Docs on using Finicom's webhook destination, to receive API calls for bank transactions that appear on your account.

Intro

Finicom's Webhook destination allows your application or server to receive updates on transactions that occur on your Bank account.

Finicom will automatically make POST requests to the URL of your choosing whenever financial transactions are updated on your accounts.

Creating a Webhook Destination

  1. Go to your organization's destination page
  2. Click "Add Destination"
  3. Click "Webhook"
  4. Complete adding details for your new webhook destination, including which source to use, and which URL to send requests to. Details for Webhook Destination | Finicom
  5. Click "Create Destination"

Details

Webhook requests are:

  • sent via HTTP POST
  • sent once per transaction update
  • always have the user agent Finicom/Webhook/1.0, though this is subject to change if versions change
  • have JSON bodies with Content-Type=application/json
  • request bodies for added and modified transactions have the following shape and types:
{
  "id": string, // the unique identifier of this transaction
  "status": "pending" | "posted", // The current state of the transaction in the financial system
  "createdAt": string, // ISO 8601 timestamp string
  "merchant": string | null, // the merchant who the transaction was with
  "description": string | null, // the description of the transaction from your bank
  "accountId": string, // the Id of your bank account
  "amount": number, // the transaction amount in the specified currency (positive for deposits, negative for withdrawals)
  "currency": string, // ISO 4217 currency code
  "institutionName": string | null, // the name of your bank
  "accountName": string, // the name of your bank account source in Finicom
  "category": string | null, // the category of the transaction, like "TRANSPORTATION_GAS", "TRANSFER_IN_DEPOSIT", and many more
  "updateType": "ADD" | "MODIFY", // indicates if this transaction update was a newly added transaction ("ADD") or an update to an existing transaction
  "type": "FULL" // always "FULL" for ADD and MODIFY transaction updates since transaction data is included
}
  • since Finicom does not store your transaction information, request bodies for removed transactions have the following shape and types:
{
  "id": string, // the unique identifier of this transaction
  "accountId": string, // the Id of your bank account
  "status": "void", // the current state of the transaction in the financial system; will always be void as this deleted transaction has been voided
  "createdAt": string, // ISO 8601 timestamp string
  "updateType": "DELETE",// indicates if this transaction update was a removal of an existing transaction and should be deleted from the system
  "type": "REMOVED" // always "REMOVED" for DELETE transaction updates since transaction data is not included
}
  • the updateType key can be used to know which action to take in your system. For example, if you receive an updateType of MODIFY, the transaction with that id in your system should be modified to have the new data provided in the request body of that webhook

We intend to allow customization via templating of request bodies. If this is something that interests you, please let us know at [email protected]

Error Handling

If your URL responds with a non-OK status (status NOT in the range 200-299), Finicom will immediately resend a webhook request again, up to 3 times, with an exponential backoff. If each of these 3 immediate retries fails, Finicom will automatically retry the webhook request daily, for up to 60 days. After 60 days of failures, the transaction update is considered failed and will not be retried.
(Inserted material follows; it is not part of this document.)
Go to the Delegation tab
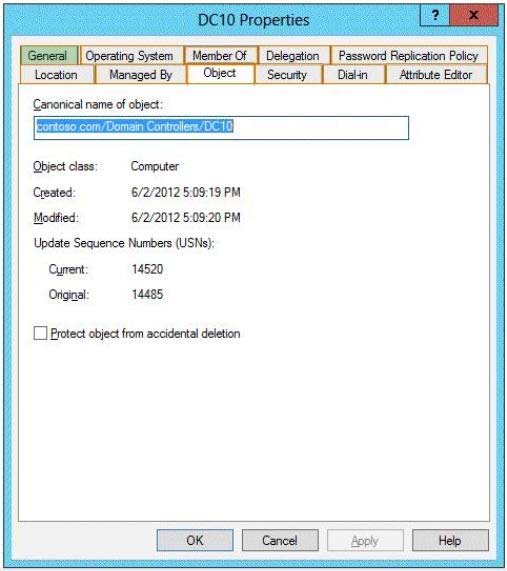 point(294,56)
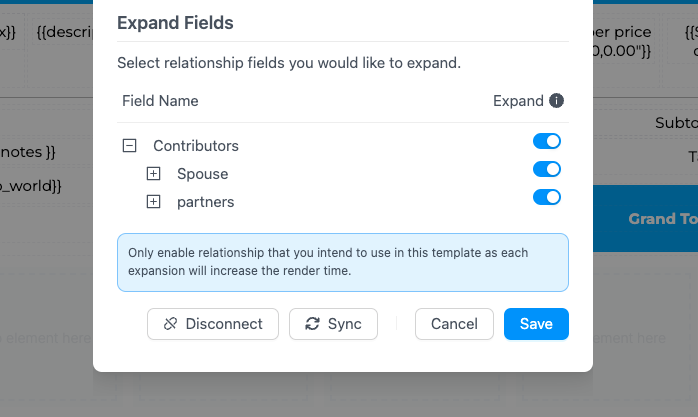The width and height of the screenshot is (698, 417).
Task: Collapse the Contributors tree node
Action: click(x=129, y=146)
For error visibility, the last error response code will be shown on the destination's detail page. Any successful webhooks requests after this will clear this error from being shown. If your destination continually has errors for 7 days, it will be paused automatically.
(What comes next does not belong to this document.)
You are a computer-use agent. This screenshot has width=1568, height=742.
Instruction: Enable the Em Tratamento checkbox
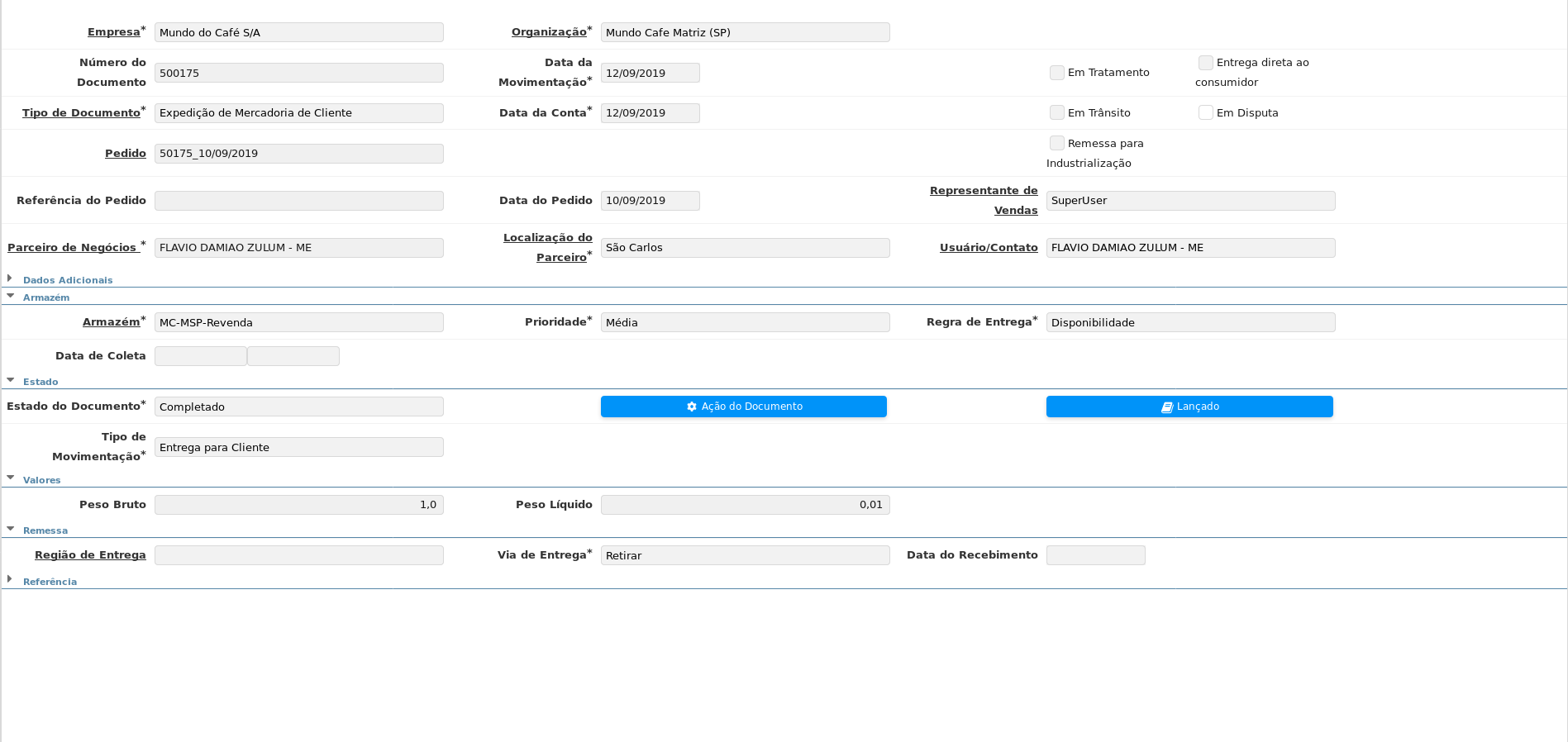(x=1056, y=73)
Finicom intelligently handles transaction update sequences to minimize unnecessary API calls. If a transaction update (such as ADD) is still failed, and a newer update for the same transaction arrives (such as DELETE), Finicom will:

  1. Skip the older, obsolete update (the ADD in this example)
  2. Only send the most recent, relevant update (the DELETE)

This "obsolete update skipping" ensures your systems only receive the most current transaction state, reducing processing overhead and preventing confusing sequences like adding and immediately deleting the same transaction.

Advanced Usage

Finicom goes to great lengths to ensure every transaction sync happens only one time. In case Finicom ever sends webhook API calls twice for the same transaction update, Finicom's webhook requests include an Idempotency-Key header. Idempotency-Key headers are unique for every transaction update sync and are always the same for every instance of the same sync on a single destination. To ensure webhook updates are applied exactly once in your system, your system should read the idempotency key and only apply any the webhook update if the idempotency key has not been seen before by your system. Your system should temporarily store this idempotency key after processing the webhook request to be able to check it later.